Sie betonen das Wort „heute“ so entschieden. Wieso?

Weil die Deutschen früher – ich habe es selbst erlebt – auf die Marokkaner hier sehr stolz waren. Die Marokkaner hatten einen exzellenten Ruf. Sie wurden in der Presse immer wieder gelobt und galten als äußerst zuverlässig und äußerst arbeitsam – derart, daß die deutschen Tugenden gegenüber den marokkanischen fast verblaßten. Aber dieses Imagage ist buchstäblich umgekippt. Jetzt verbinden die FrankfurterInnen mit unserem Volk wegen ein paar Jugendlichen nahezu ausschließlich die Drogenszene.

Was treibt marokkanische Jugendliche zum Dealermilieu? Ist es allein das Geld?

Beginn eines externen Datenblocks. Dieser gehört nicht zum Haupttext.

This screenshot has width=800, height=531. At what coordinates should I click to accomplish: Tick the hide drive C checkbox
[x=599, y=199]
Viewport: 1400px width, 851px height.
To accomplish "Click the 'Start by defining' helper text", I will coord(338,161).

Das Dealen ist sicher ein lukratives Geschäft. Aber die Hintergründe, warum einige marokkanische Jugendliche in diese Szene geraten, sind andere. Die meisten von ihnen sind, in der Sprache der Pädagogen, sogenannte Seiteneinsteiger: mit anderen Worten, Jugendliche, die mit 12, 13 oder 16 Jahren von ihren Familien aus der Heimat (Marokko) nach Deutschland geholt werden. Sie werden in diesem Alter regelrecht entwurzelt. Ihre Entwicklung ist noch nicht vollendet: sie haben keine Abschlüsse und keine gefestigte Identität.

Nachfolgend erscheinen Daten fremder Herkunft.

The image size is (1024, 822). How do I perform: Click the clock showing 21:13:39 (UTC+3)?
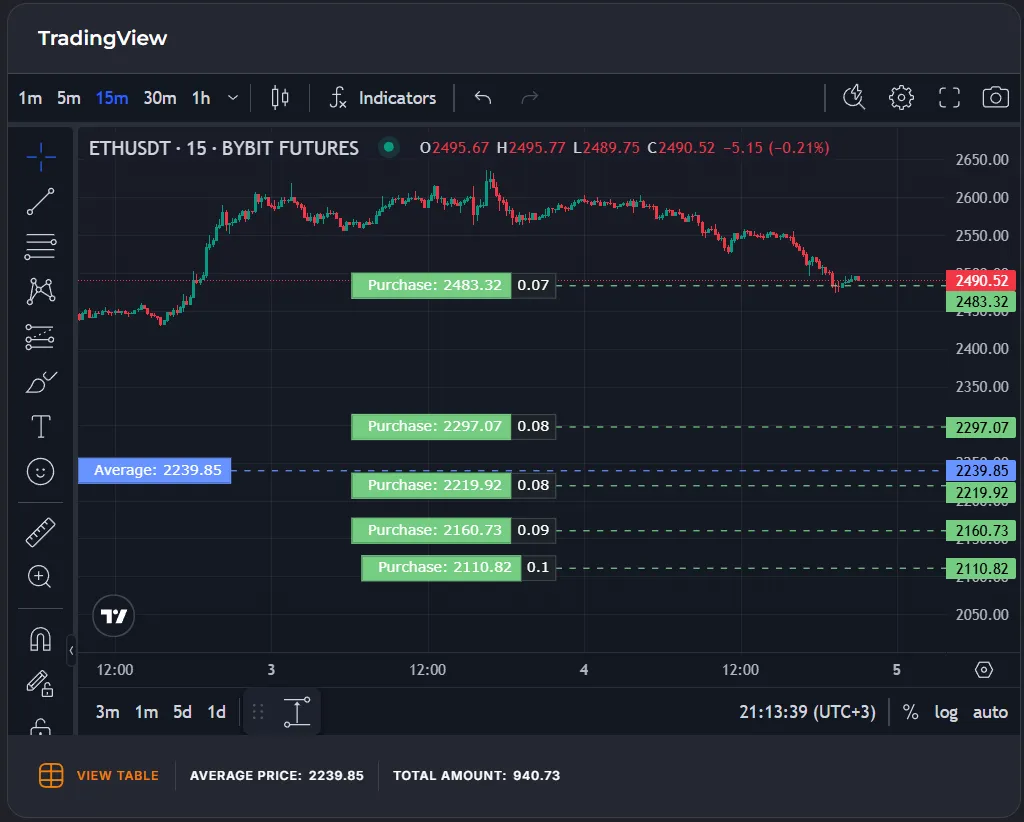point(807,712)
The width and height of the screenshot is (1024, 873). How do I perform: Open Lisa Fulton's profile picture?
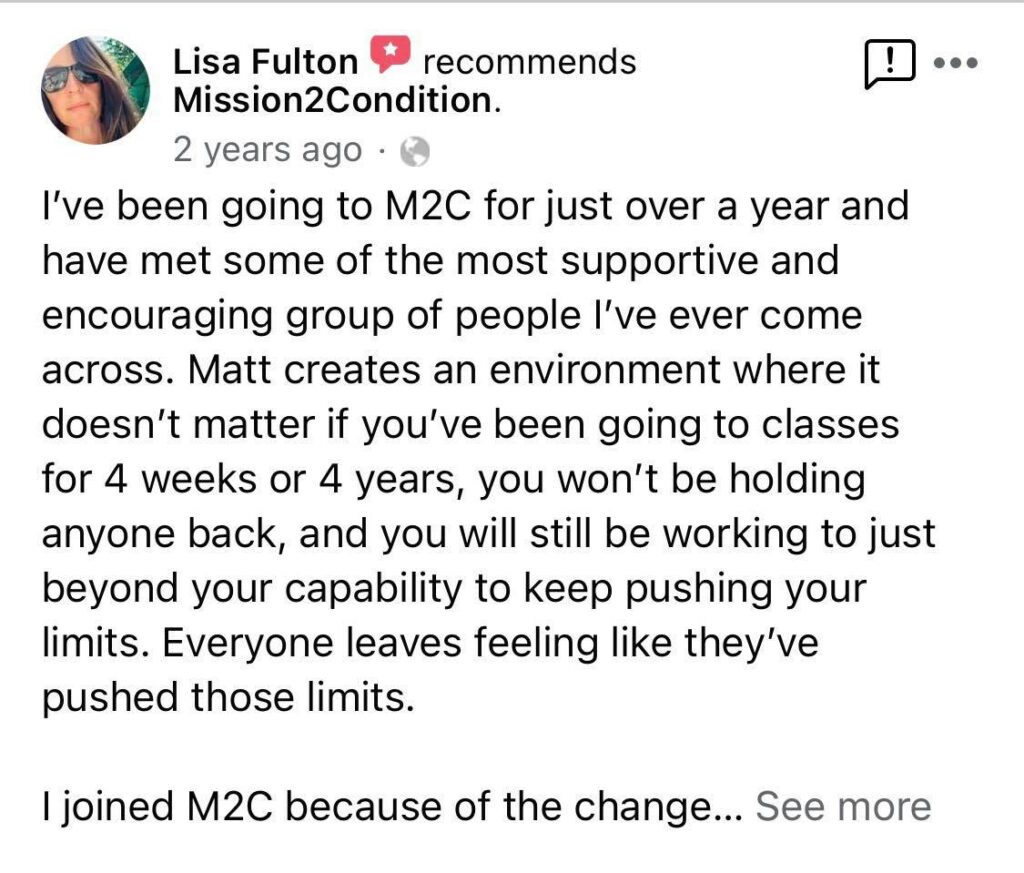point(95,90)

In Marokko kannten sie andere gesellschaftliche Bindungen: strengere Regeln, Respekt zum Lehrer, Respekt zum Älteren. Diese ganzen Normen fehlen auf einmal, der Jugendliche verliert den Halt. Er fühlt einen Mangel an Geborgenheit und lebt eine absolute Leere.

Da du als „rohes Material“ in der Luft schwebst, kann dich theoretisch jeder für alles gewinnen. Die falsche Bahn zu erwischen ist dann oft nur noch eine Frage der Zeit. Zudem fehlt es an Anlaufstellen: In ganz Deutschland existiert nur ein „Marokkanischer Freundschaftsverein“, sonst nichts...

Du besitzt schon seit mehreren Jahren einen deutschen Paß. Gehörst du für sie voll dazu?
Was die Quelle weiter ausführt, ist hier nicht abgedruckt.